Minneapolis-based MEDA (Metropolitan Economic Development Association), the expanding nonprofit advisor and financier to minority entrepreneurs,was the top-performing such agency among the nation’s 44 Minority Business Development Agency Business Centers in the fiscal year that ended in October.
Meda’s business center services include consulting, financing solutions and corporate and government contracts contracts and funding opportunities.
Meda, which also won in 2016, out-scored other business centers for overall performance, including job creation, financing, contracts and exports secured for clients.
Nonprofit Meda helped create or retain more than 1,400 jobs in the Twin Cities. It also provids advisory services to African-American, Asian-American, Hispanic-American and Native-American entrepreneurs.

Meda, with 145 borrowers, boasts a growing loan fund that should hit $17.5 million this month, thanks to investments by banks, corporations, foundations and others.

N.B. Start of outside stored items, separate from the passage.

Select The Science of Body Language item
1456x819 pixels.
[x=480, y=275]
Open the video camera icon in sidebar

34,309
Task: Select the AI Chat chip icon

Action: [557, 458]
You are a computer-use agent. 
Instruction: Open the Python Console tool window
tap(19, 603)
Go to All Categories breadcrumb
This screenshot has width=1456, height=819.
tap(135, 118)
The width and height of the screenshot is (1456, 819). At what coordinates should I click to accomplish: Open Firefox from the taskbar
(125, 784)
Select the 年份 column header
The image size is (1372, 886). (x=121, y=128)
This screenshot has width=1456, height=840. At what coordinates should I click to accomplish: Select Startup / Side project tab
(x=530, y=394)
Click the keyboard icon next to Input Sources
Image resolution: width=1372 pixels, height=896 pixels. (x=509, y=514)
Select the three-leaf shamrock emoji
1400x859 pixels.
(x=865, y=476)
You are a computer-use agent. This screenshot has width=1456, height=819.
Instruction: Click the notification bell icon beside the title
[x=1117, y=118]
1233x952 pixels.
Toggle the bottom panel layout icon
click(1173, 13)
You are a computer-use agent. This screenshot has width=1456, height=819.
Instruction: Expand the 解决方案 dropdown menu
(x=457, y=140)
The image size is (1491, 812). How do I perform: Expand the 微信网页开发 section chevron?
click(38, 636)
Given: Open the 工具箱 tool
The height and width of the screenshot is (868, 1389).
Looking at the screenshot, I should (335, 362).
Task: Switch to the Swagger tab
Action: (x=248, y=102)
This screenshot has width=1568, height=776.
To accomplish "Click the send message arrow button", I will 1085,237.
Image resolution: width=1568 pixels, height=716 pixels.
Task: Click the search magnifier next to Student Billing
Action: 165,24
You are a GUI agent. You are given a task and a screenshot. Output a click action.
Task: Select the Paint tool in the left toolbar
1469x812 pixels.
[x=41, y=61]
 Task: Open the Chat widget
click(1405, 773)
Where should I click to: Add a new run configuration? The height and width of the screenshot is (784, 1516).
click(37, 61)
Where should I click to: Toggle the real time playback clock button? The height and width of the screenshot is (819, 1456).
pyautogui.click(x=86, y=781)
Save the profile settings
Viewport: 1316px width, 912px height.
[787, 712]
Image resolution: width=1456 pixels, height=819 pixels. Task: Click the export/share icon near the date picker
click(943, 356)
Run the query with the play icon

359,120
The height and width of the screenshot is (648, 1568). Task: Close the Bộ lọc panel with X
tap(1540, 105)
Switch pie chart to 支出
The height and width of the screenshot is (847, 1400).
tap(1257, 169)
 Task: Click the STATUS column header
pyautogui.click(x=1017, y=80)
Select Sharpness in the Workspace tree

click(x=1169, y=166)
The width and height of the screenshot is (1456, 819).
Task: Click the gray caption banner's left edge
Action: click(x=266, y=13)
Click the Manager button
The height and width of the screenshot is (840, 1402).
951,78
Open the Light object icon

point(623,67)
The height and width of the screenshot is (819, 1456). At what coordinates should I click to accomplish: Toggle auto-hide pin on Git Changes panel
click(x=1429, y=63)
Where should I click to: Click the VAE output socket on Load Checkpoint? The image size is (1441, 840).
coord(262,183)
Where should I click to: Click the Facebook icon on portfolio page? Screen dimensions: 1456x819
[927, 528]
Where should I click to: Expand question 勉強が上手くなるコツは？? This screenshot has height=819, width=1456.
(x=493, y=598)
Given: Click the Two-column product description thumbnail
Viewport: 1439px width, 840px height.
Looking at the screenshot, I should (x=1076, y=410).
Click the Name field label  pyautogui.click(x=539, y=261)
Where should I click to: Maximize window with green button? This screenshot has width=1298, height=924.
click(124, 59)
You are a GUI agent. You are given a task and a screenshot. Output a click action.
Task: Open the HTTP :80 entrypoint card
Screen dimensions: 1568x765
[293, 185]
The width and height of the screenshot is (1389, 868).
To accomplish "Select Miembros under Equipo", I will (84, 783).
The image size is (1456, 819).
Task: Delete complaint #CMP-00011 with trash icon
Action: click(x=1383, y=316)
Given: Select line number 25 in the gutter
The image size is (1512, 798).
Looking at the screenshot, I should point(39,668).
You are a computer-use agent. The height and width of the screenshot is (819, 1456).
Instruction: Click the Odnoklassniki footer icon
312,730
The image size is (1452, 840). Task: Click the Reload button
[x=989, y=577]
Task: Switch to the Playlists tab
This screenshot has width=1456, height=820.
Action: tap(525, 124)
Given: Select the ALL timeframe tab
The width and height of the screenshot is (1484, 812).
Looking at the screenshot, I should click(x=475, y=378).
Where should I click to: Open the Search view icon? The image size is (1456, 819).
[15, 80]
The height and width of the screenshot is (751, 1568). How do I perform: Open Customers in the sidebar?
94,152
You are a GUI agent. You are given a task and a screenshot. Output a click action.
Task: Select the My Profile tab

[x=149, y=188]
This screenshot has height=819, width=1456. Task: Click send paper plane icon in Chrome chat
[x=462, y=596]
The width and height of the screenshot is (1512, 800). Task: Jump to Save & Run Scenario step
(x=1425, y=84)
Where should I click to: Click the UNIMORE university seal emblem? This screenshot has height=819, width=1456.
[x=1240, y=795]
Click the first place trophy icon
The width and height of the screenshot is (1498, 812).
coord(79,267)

“This national recognition confirms the impact of Meda services, and [our] ability to fuel Minnesota’s economic growth by opening doors for minority entrepreneurs,” Meda CEO Gary Cunningham said in a statement. “We share this honor with our many deserving partners and employees, including the greater business community and state of Minnesota.”
The 2012 economic census showed minority-owned business is the fastest-growing segment of Minnesota’s economy. From 2007- 2012, the number of minority businesses grew by 33 percent, compared to 3 percent for non-minority businesses, according to Commerce. Minority businesses increased their employment and payrolls at a greater rate than non-minority businesses as well.
CEO Jashon Eison, co-owner of H&B Elevators, turned to Meda in 2012 to help him and his partner, both employees, buy the elevator manufacturer from a former owner who wanted out of the business. The North Minneapolis company has doubled in size to $10 million in sales and 50-plus employees.
The company, the only African-American-owned elevator manufacturer in the nation, plans  to hire dozens more employees and grow the business to $20 million in sales over the next five years. Eison also is hiring northside residents and connecting with local nonprofits in an area of the Twin Cities with higher-than-average unemployment and lower household income.
“It takes minority businesses to strengthen our communities and our entire economy,” said Cunningham. “With our changing businesses landscape— and Minnesota’s own increasing diversity — it benefits us all when everyone can fully participate in the marketplace.”